# Dating in the 60's



## Melinda (18/10/13)

It was a hot Saturday evening in the summer of 1963, and James had a date with Annabella. He arrived at her house and rang the bell.

'Oh, come on in!' Annabella's mother said as she welcomed James. 'Have a seat in the sitting room. Would you like something to drink? Lemonade? Tea?'

Please,' James said. Mum brought the tea. 'So, what are you and Annabella planning to do tonight?' she asked interestedly.

'Oh, probably go to the flicks and then maybe grab a bite to eat at the coffee bar, perhaps have a walk on the beach afterwards.

'Annabella likes to screw, you know,' Mum informed him.

'Really?' James gasped, surprised to say the least. 'Oh yes,' mother continued, 'When she goes out with her friends,that's all they do!'

'Is that so?' asked James, incredulously.' Oh yes,' she said. 'As a matter of fact, she'd screw all night if we let her!' 'Phew! Well, thanks for the tip!' James said as he began thinking about alternative plans for the evening.

A moment later, Annabella came down the stairs looking pretty as a picture, wearing a pink blouse and a hoop skirt and with her hair tied back in a bouncy ponytail.
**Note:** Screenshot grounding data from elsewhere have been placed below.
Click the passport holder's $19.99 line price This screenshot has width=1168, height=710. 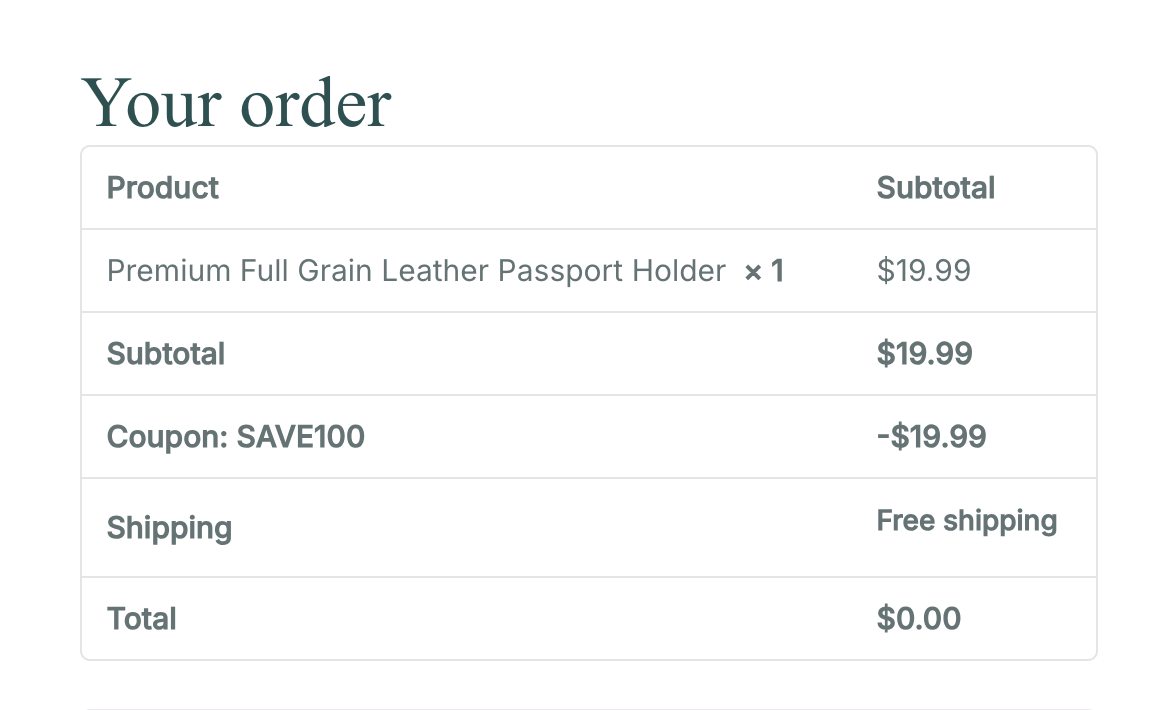pos(923,271)
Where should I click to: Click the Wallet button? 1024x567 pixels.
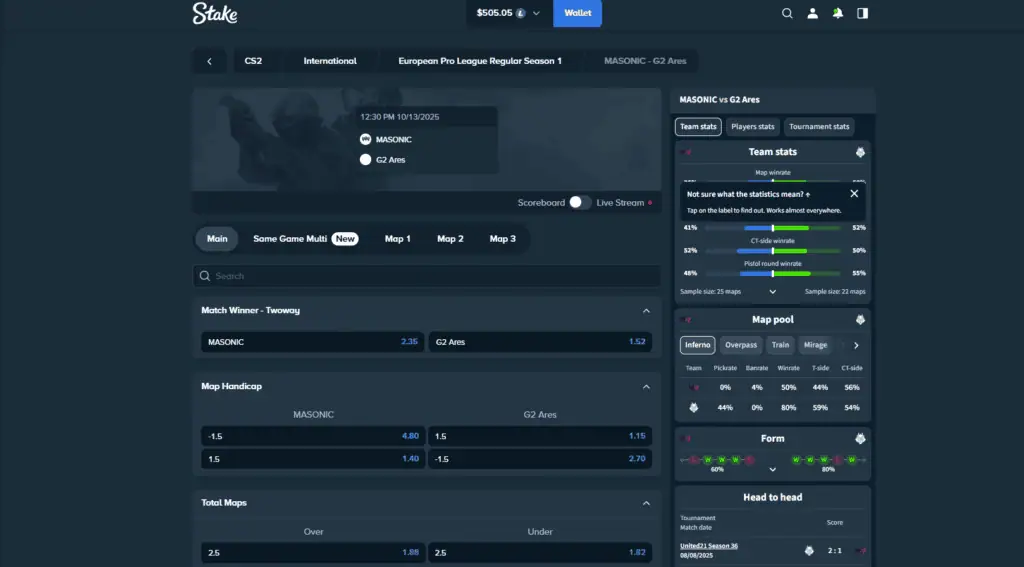(577, 13)
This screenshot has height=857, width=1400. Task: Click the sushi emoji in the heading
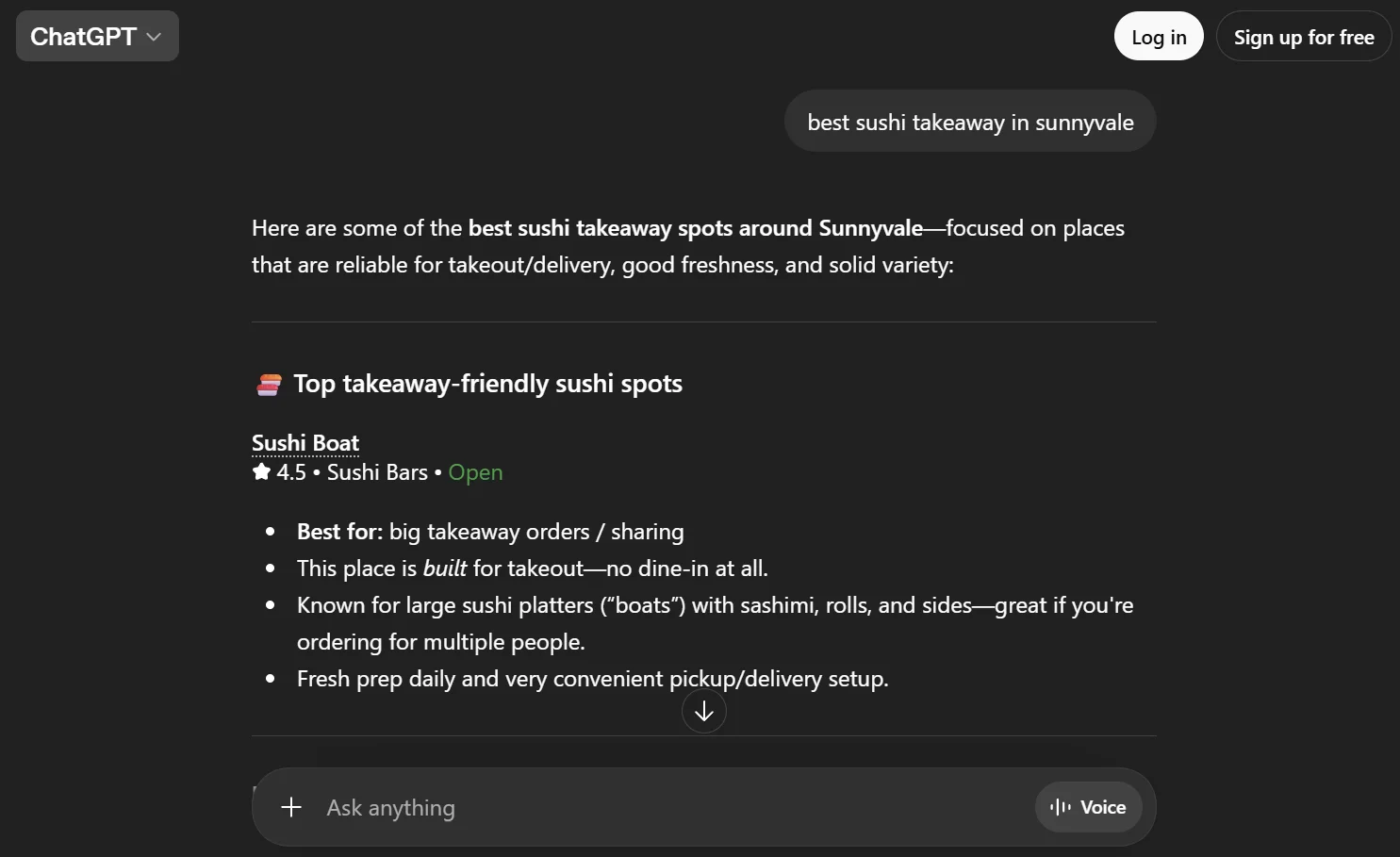tap(269, 385)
She greeted James.


'Have fun, kids!' mother said as they left.

Half an hour later, a completely dishevelled Annabella burst into the house and slammed the front door behind her.

'The Twist, Mum!' she yelled angrily to her mother in the kitchen. 'The bloody dance is called the ....Twist!'

Reactions: Like 6


----------



## ET (18/10/13)

lolz


----------



## Stroodlepuff (18/10/13)

hahahahaha soooo funny!!!


----------



## Riaz (18/10/13)

haha good one


----------



## Vapey McJuicy (18/10/13)

Ha-ha, me likey


----------



## CraftyZA (18/10/13)

ouch!!!!


----------